Word and element locating data

********************

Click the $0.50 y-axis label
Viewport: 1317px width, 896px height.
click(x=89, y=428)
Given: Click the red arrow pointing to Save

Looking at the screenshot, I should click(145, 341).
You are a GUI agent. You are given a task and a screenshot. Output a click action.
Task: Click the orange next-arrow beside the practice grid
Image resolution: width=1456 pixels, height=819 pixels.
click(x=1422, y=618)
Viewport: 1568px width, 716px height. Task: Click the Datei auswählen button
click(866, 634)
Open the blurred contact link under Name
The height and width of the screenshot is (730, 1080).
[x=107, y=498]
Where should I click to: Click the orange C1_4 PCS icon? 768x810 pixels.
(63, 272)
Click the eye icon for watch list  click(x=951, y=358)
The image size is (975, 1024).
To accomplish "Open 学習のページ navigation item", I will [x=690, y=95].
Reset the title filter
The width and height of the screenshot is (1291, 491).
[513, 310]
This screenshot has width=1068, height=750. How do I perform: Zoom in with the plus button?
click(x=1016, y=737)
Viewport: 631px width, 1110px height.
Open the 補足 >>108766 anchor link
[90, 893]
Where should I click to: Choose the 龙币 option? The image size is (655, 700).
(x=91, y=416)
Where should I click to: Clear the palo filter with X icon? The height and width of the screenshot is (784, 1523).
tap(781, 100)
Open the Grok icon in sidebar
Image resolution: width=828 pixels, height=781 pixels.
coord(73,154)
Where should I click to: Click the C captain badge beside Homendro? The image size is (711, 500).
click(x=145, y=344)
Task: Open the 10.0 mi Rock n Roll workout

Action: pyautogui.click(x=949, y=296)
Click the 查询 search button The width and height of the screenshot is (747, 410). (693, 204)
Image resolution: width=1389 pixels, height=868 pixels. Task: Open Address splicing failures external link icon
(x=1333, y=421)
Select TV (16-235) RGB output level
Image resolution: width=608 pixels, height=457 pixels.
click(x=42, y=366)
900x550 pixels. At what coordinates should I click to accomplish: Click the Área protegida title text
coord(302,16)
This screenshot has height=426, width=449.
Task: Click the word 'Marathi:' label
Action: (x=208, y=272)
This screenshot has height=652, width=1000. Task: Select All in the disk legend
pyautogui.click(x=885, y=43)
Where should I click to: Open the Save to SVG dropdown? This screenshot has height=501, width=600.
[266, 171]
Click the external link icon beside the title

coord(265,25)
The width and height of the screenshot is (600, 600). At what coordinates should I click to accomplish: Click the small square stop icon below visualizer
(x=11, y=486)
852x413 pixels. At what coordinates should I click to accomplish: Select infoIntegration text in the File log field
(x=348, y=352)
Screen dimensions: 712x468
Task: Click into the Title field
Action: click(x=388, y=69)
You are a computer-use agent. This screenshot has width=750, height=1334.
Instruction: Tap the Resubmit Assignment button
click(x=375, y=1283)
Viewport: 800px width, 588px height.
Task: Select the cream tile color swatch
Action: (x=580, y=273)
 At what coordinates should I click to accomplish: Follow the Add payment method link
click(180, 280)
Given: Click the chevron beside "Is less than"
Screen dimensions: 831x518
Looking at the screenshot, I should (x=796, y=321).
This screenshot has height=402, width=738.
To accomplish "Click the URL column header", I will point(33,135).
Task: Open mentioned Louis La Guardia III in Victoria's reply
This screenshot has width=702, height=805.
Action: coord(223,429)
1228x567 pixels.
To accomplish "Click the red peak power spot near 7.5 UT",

********************

Written problem: Repeat the listing from its first line through the line containing "click(x=145, y=344)", including that line.

Solution to the exercise:
Click the $0.50 y-axis label
Viewport: 1317px width, 896px height.
click(x=89, y=428)
Given: Click the red arrow pointing to Save

Looking at the screenshot, I should click(145, 341).
You are a GUI agent. You are given a task and a screenshot. Output a click action.
Task: Click the orange next-arrow beside the practice grid
Image resolution: width=1456 pixels, height=819 pixels.
click(x=1422, y=618)
Viewport: 1568px width, 716px height. Task: Click the Datei auswählen button
click(866, 634)
Open the blurred contact link under Name
The height and width of the screenshot is (730, 1080).
[x=107, y=498]
Where should I click to: Click the orange C1_4 PCS icon? 768x810 pixels.
(63, 272)
Click the eye icon for watch list  click(x=951, y=358)
The image size is (975, 1024).
To accomplish "Open 学習のページ navigation item", I will [x=690, y=95].
Reset the title filter
The width and height of the screenshot is (1291, 491).
[513, 310]
This screenshot has width=1068, height=750. How do I perform: Zoom in with the plus button?
click(x=1016, y=737)
Viewport: 631px width, 1110px height.
Open the 補足 >>108766 anchor link
[90, 893]
Where should I click to: Choose the 龙币 option? The image size is (655, 700).
(x=91, y=416)
Where should I click to: Clear the palo filter with X icon? The height and width of the screenshot is (784, 1523).
tap(781, 100)
Open the Grok icon in sidebar
Image resolution: width=828 pixels, height=781 pixels.
coord(73,154)
Where should I click to: Click the C captain badge beside Homendro? The image size is (711, 500).
click(x=145, y=344)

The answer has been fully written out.